Mai 2025 : un contraste météorologique saisissant
Alors que la planète a connu en mai 2025 l’un de ses mois les plus chauds jamais enregistrés, le Québec, lui, semble avoir été épargné par cette tendance alarmante. Avec une température moyenne mondiale atteignant 15,79 °C (60,42 °F) – un écart de 0,53 °C au-dessus de la normale pour la période 1991-2020 –, le mois a frôlé le record absolu de mai 2024 établi à 15,91 °C (60,64 °F). Pourtant, les habitants de la Belle Province ont eu bien du mal à croire à cette chaleur planétaire.
Un mai morose dans la Belle Province
Au lieu d’un printemps chaud et ensoleillé, le Québec a connu un mois de mai dominé par la grisaille, des alternances brutales de températures et des précipitations abondantes. Ces conditions ont maintenu les températures régionales autour des normales saisonnières, contrastant nettement avec les vagues de chaleur subies ailleurs. Cela explique pourquoi la province n’a pas contribué à l’anomalie thermique mondiale de mai.

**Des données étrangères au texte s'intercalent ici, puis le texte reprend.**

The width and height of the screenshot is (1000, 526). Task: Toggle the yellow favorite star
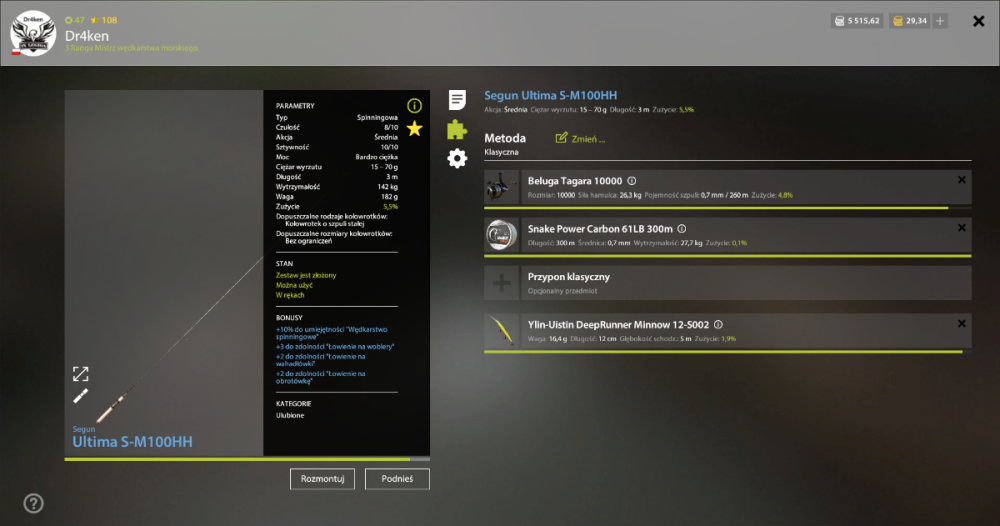click(x=415, y=129)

Un monde en surchauffe, mais pas ici
Tandis que le nord du Canada, le nord-est de la Russie, le Moyen-Orient et l’ouest de l’Asie ont enregistré des excès de chaleur importants par rapport à leurs moyennes climatiques, le sud du Québec, notamment, est resté dans les normes historiques. Ce contraste met en lumière la variabilité climatique régionale : bien que la planète se réchauffe, certaines régions peuvent connaître temporairement des conditions plus tempérées ou même fraîches.
Un répit de courte durée
Selon le programme Copernicus, malgré un léger repli du réchauffement avec une moyenne planétaire à +1,4 °C par rapport à l’ère préindustrielle (1850-1900), le seuil critique de +1,5 °C pourrait de nouveau être dépassé dans un avenir très proche. Ce seuil, défini par l’Accord de Paris de 2015, vise à limiter les pires effets des changements climatiques.

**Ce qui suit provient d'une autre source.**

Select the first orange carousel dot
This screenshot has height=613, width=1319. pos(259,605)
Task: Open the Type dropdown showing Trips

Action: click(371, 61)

Le Québec, exception météo dans un monde en mutation
Ce qui s’est passé en mai 2025 est un exemple saisissant de la manière dont les dynamiques climatiques locales peuvent temporairement diverger de la tendance mondiale. Alors que la Terre chauffe, le Québec, pour ce mois-là, a semblé résister à la surchauffe, une exception notable dans un printemps historique à l’échelle planétaire.